Rydell avait menti. Il lui avait répondu que les gens qui absorbaient, par exemple, du dancer en quantité prenaient leur pied avec une ou deux bonnes giclées de capsicum. Ça leur nettoyait les sinus. Ça leur donnait un coup de fouet. Ça les faisait véritablement décoller.

Baissant les yeux, il s’aperçut, pour la première fois, que la moquette de Mar Vista était exactement la même que celle où il avait rampé dans l’appartement de la copine de Turvey, à Knoxville. Elle était peut-être un peu plus propre, mais c’était indubitablement la même texture. Et il ne s’en était jamais aperçu avant.
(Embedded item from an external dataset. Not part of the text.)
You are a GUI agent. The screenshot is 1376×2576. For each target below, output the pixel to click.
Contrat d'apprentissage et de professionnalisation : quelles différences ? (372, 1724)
— Écoute, Rydell, si tu n’en veux pas, très bien. C’est mon jour de repos. Je me suis donné la peine de venir jusqu’ici. Tu n’apprécies pas ? D’accord, tu t’es fait baiser par des pirates de merde, tu as donné dans le panneau, tu as réagi un peu trop fort. Je comprends ça. Mais on n’y peut rien, mec. C’est dans ton dossier, et je ne peux pas faire plus que ce que je fais en ce moment. Mais écoute-moi bien. Vis-à-vis de la compagnie, tu n’as rien à te reprocher, et ils le sauront à Singapour.